##### Records for this task #####
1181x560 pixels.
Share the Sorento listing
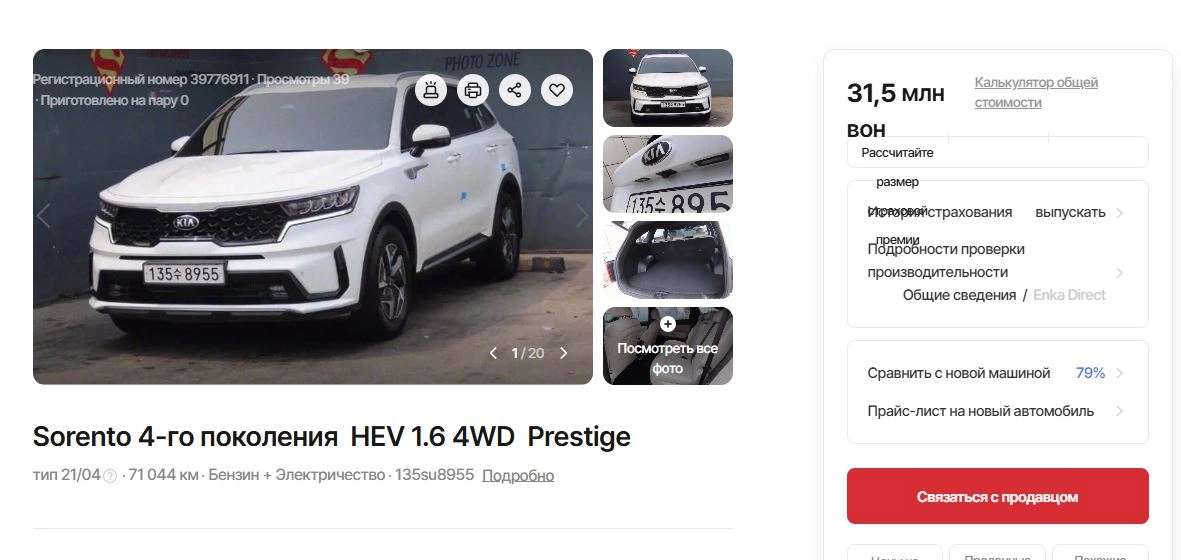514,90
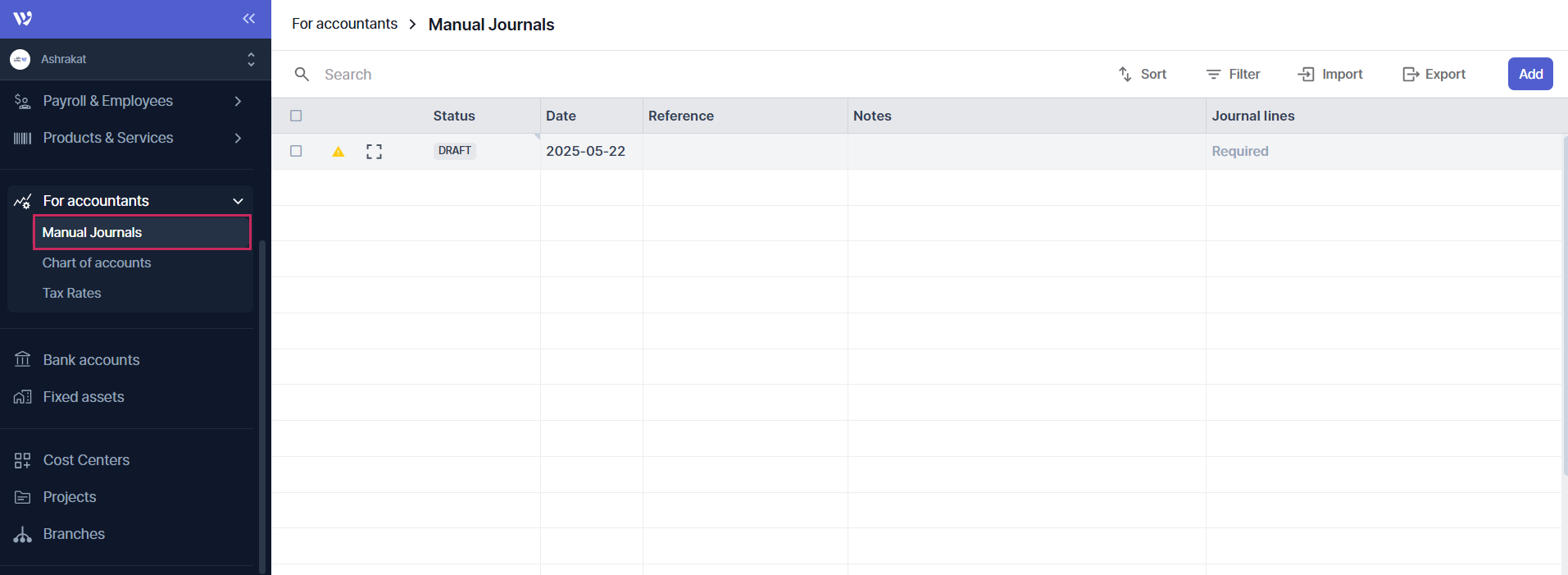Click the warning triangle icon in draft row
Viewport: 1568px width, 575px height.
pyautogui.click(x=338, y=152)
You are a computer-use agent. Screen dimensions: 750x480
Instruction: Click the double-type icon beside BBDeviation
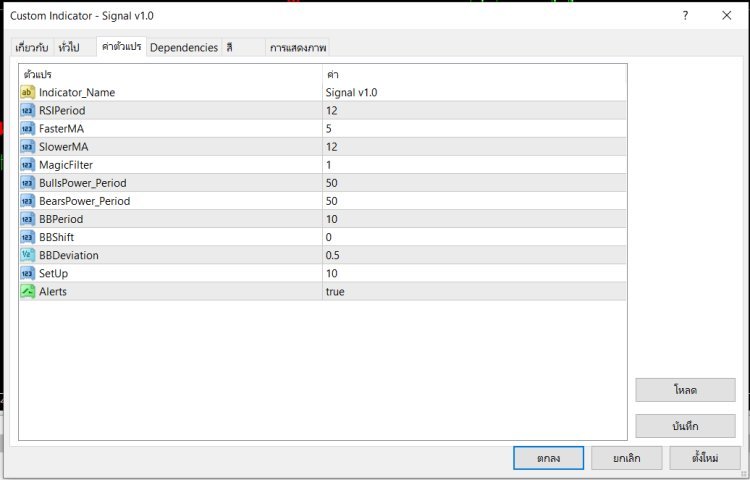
#####
##### Records for this task #####
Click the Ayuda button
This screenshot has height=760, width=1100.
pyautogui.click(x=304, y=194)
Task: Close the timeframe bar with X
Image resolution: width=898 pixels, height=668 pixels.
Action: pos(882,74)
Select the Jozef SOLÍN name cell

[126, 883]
#####
■ **What to do**: Would you output only the span of the records above that opens with the line containing "Share the Sorento listing" and closes with the line containing "Instruction: Click the", ends included and pictures dropped?

■ **Solution**:
Share the Sorento listing
514,90
Click the warning triangle icon in draft row
Viewport: 1568px width, 575px height.
pyautogui.click(x=338, y=152)
You are a computer-use agent. Screen dimensions: 750x480
Instruction: Click the double-type icon beside BBDeviation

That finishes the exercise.